Transcribe all records exactly.

:: Supplied data ::

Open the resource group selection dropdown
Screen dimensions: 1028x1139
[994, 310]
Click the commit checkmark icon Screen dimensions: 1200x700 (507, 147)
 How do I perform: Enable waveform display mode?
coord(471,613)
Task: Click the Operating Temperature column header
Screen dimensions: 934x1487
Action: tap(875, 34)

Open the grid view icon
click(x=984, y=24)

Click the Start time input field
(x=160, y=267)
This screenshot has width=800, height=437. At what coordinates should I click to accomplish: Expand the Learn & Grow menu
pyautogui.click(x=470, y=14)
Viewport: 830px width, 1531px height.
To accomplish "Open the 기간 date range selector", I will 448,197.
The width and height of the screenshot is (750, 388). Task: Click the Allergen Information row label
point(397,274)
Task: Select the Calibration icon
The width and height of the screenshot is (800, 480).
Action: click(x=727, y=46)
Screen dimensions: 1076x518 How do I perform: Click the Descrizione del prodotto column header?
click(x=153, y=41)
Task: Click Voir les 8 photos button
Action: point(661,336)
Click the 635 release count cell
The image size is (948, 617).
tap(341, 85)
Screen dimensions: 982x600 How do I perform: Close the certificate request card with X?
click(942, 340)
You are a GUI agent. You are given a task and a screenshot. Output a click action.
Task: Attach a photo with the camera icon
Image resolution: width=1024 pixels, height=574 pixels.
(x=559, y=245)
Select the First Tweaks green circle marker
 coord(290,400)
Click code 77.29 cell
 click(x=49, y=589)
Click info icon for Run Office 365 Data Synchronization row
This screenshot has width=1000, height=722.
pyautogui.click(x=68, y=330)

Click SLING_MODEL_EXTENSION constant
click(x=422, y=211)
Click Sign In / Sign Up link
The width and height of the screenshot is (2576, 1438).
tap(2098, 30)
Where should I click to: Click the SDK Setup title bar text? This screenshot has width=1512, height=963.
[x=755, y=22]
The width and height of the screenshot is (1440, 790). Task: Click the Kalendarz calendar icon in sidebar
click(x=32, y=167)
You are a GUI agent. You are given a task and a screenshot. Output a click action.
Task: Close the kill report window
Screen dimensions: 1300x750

:::

> Task solution:
Open the resource group selection dropdown
Screen dimensions: 1028x1139
[994, 310]
Click the commit checkmark icon Screen dimensions: 1200x700 (507, 147)
 How do I perform: Enable waveform display mode?
coord(471,613)
Task: Click the Operating Temperature column header
Screen dimensions: 934x1487
Action: tap(875, 34)

Open the grid view icon
click(x=984, y=24)

Click the Start time input field
(x=160, y=267)
This screenshot has width=800, height=437. At what coordinates should I click to accomplish: Expand the Learn & Grow menu
pyautogui.click(x=470, y=14)
Viewport: 830px width, 1531px height.
To accomplish "Open the 기간 date range selector", I will 448,197.
The width and height of the screenshot is (750, 388). Task: Click the Allergen Information row label
point(397,274)
Task: Select the Calibration icon
The width and height of the screenshot is (800, 480).
Action: click(x=727, y=46)
Screen dimensions: 1076x518 How do I perform: Click the Descrizione del prodotto column header?
click(x=153, y=41)
Task: Click Voir les 8 photos button
Action: point(661,336)
Click the 635 release count cell
The image size is (948, 617).
tap(341, 85)
Screen dimensions: 982x600 How do I perform: Close the certificate request card with X?
click(942, 340)
You are a GUI agent. You are given a task and a screenshot. Output a click action.
Task: Attach a photo with the camera icon
Image resolution: width=1024 pixels, height=574 pixels.
(x=559, y=245)
Select the First Tweaks green circle marker
 coord(290,400)
Click code 77.29 cell
 click(x=49, y=589)
Click info icon for Run Office 365 Data Synchronization row
This screenshot has width=1000, height=722.
pyautogui.click(x=68, y=330)

Click SLING_MODEL_EXTENSION constant
click(x=422, y=211)
Click Sign In / Sign Up link
The width and height of the screenshot is (2576, 1438).
tap(2098, 30)
Where should I click to: Click the SDK Setup title bar text? This screenshot has width=1512, height=963.
[x=755, y=22]
The width and height of the screenshot is (1440, 790). Task: Click the Kalendarz calendar icon in sidebar
click(x=32, y=167)
You are a GUI agent. You are given a task and a screenshot. Output a click action.
Task: Close the kill report window
Screen dimensions: 1300x750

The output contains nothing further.